Tesla is acquiring the struggling solar firm for $2.6 billion.

Double-counting debt

The source of the error in the SolarCity valuation stemmed from double-counting the company’s anticipated indebtedness by its financial adviser Lazard. It was only after SolarCity and Tesla had signed their merger agreement that Lazard realized that it provided the wrong valuation of the solar company.

Correct analysis would have valued SolarCity in the range of $18.75 to $37.75 per share. But Lazard quoted a valuation of $14.75 to $34 per share, thus denying SolarCity shareholders some $400 million in the process.

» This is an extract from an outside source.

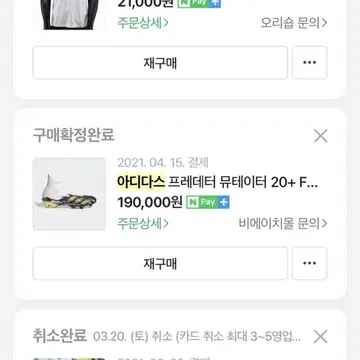Open the black and white product thumbnail at top
Image resolution: width=360 pixels, height=360 pixels.
pos(69,15)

However, Tesla agreed to acquire SolarCity for $25.37 per share with compensation being in the form of stock.

High-profile miscalculations

Investment banks do make valuation mistakes. Back in 2014, Goldman Sachs Group Inc (NYSE:GS) made a miscalculation in its valuation analysis that saw Tibco Software sell for less than it should have if things were done correctly. Tibco Software was sold to Vista Equity for $4.14 billion, though its shareholders should have fetched $4.24 billion in the deal, which means that they lost $100 million in the process. The oversight was caused by a wrong caption of Tibco Software’s fully diluted shares and it triggered a class action lawsuit that was settled by paying $30 million to the disgruntled shareholders.